▶ **Description of the task**:
Output the listing below, keeping each line exactly as it stands.

▶ **Exercise inputs**:
• • •

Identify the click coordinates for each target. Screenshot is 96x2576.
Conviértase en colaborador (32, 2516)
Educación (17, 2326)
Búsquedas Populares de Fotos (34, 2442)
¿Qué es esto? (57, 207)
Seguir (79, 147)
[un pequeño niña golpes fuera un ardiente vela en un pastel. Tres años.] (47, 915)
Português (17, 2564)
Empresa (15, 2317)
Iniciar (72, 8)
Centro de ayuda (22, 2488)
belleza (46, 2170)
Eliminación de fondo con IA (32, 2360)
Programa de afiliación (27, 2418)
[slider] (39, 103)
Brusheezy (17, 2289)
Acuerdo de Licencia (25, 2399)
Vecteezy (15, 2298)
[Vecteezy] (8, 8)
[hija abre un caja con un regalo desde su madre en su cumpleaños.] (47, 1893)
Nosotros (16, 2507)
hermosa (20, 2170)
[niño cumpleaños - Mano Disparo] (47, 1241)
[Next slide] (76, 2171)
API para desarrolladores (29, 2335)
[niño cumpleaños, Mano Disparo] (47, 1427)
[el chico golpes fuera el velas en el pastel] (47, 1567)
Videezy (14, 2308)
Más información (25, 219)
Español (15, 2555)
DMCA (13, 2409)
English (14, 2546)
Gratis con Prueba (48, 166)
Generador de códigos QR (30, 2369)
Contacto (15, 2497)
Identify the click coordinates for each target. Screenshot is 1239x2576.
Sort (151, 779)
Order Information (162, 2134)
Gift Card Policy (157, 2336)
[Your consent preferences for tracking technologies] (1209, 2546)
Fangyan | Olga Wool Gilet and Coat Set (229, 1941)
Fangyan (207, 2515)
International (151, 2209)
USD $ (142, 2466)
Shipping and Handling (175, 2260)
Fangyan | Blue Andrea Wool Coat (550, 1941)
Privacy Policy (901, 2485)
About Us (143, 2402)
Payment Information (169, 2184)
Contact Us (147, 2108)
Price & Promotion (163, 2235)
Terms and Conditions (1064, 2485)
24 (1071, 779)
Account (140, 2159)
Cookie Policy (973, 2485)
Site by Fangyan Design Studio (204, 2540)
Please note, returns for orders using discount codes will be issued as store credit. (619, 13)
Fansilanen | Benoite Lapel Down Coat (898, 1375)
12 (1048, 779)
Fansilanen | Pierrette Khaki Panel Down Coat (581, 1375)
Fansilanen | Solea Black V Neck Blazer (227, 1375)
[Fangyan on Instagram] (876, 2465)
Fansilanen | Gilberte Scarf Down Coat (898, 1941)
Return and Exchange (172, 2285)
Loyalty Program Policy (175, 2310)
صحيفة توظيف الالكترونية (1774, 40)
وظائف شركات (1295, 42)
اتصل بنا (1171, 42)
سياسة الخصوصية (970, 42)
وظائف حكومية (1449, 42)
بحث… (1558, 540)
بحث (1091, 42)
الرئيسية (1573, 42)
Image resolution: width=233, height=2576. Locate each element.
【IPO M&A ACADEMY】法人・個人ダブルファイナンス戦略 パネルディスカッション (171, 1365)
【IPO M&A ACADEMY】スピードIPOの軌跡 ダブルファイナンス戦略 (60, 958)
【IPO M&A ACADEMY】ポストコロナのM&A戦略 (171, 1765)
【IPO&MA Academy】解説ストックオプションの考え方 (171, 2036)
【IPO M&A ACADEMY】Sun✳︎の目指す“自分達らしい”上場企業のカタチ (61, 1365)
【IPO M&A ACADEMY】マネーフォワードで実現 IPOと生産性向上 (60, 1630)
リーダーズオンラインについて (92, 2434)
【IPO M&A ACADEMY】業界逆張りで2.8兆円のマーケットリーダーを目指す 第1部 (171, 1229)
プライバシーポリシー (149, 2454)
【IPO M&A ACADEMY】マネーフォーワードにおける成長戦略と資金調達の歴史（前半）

• • •

▶ **Exercise result**:
Identify the click coordinates for each target. Screenshot is 96x2576.
Conviértase en colaborador (32, 2516)
Educación (17, 2326)
Búsquedas Populares de Fotos (34, 2442)
¿Qué es esto? (57, 207)
Seguir (79, 147)
[un pequeño niña golpes fuera un ardiente vela en un pastel. Tres años.] (47, 915)
Português (17, 2564)
Empresa (15, 2317)
Iniciar (72, 8)
Centro de ayuda (22, 2488)
belleza (46, 2170)
Eliminación de fondo con IA (32, 2360)
Programa de afiliación (27, 2418)
[slider] (39, 103)
Brusheezy (17, 2289)
Acuerdo de Licencia (25, 2399)
Vecteezy (15, 2298)
[Vecteezy] (8, 8)
[hija abre un caja con un regalo desde su madre en su cumpleaños.] (47, 1893)
Nosotros (16, 2507)
hermosa (20, 2170)
[niño cumpleaños - Mano Disparo] (47, 1241)
[Next slide] (76, 2171)
API para desarrolladores (29, 2335)
[niño cumpleaños, Mano Disparo] (47, 1427)
[el chico golpes fuera el velas en el pastel] (47, 1567)
Videezy (14, 2308)
Más información (25, 219)
Español (15, 2555)
DMCA (13, 2409)
English (14, 2546)
Gratis con Prueba (48, 166)
Generador de códigos QR (30, 2369)
Contacto (15, 2497)
Identify the click coordinates for each target. Screenshot is 1239x2576.
Sort (151, 779)
Order Information (162, 2134)
Gift Card Policy (157, 2336)
[Your consent preferences for tracking technologies] (1209, 2546)
Fangyan | Olga Wool Gilet and Coat Set (229, 1941)
Fangyan (207, 2515)
International (151, 2209)
USD $ (142, 2466)
Shipping and Handling (175, 2260)
Fangyan | Blue Andrea Wool Coat (550, 1941)
Privacy Policy (901, 2485)
About Us (143, 2402)
Payment Information (169, 2184)
Contact Us (147, 2108)
Price & Promotion (163, 2235)
Terms and Conditions (1064, 2485)
24 (1071, 779)
Account (140, 2159)
Cookie Policy (973, 2485)
Site by Fangyan Design Studio (204, 2540)
Please note, returns for orders using discount codes will be issued as store credit. (619, 13)
Fansilanen | Benoite Lapel Down Coat (898, 1375)
12 (1048, 779)
Fansilanen | Pierrette Khaki Panel Down Coat (581, 1375)
Fansilanen | Solea Black V Neck Blazer (227, 1375)
[Fangyan on Instagram] (876, 2465)
Fansilanen | Gilberte Scarf Down Coat (898, 1941)
Return and Exchange (172, 2285)
Loyalty Program Policy (175, 2310)
صحيفة توظيف الالكترونية (1774, 40)
وظائف شركات (1295, 42)
اتصل بنا (1171, 42)
سياسة الخصوصية (970, 42)
وظائف حكومية (1449, 42)
بحث… (1558, 540)
بحث (1091, 42)
الرئيسية (1573, 42)
Image resolution: width=233, height=2576. Locate each element.
【IPO M&A ACADEMY】法人・個人ダブルファイナンス戦略 パネルディスカッション (171, 1365)
【IPO M&A ACADEMY】スピードIPOの軌跡 ダブルファイナンス戦略 (60, 958)
【IPO M&A ACADEMY】ポストコロナのM&A戦略 (171, 1765)
【IPO&MA Academy】解説ストックオプションの考え方 (171, 2036)
【IPO M&A ACADEMY】Sun✳︎の目指す“自分達らしい”上場企業のカタチ (61, 1365)
【IPO M&A ACADEMY】マネーフォワードで実現 IPOと生産性向上 (60, 1630)
リーダーズオンラインについて (92, 2434)
【IPO M&A ACADEMY】業界逆張りで2.8兆円のマーケットリーダーを目指す 第1部 (171, 1229)
プライバシーポリシー (149, 2454)
【IPO M&A ACADEMY】マネーフォーワードにおける成長戦略と資金調達の歴史（前半）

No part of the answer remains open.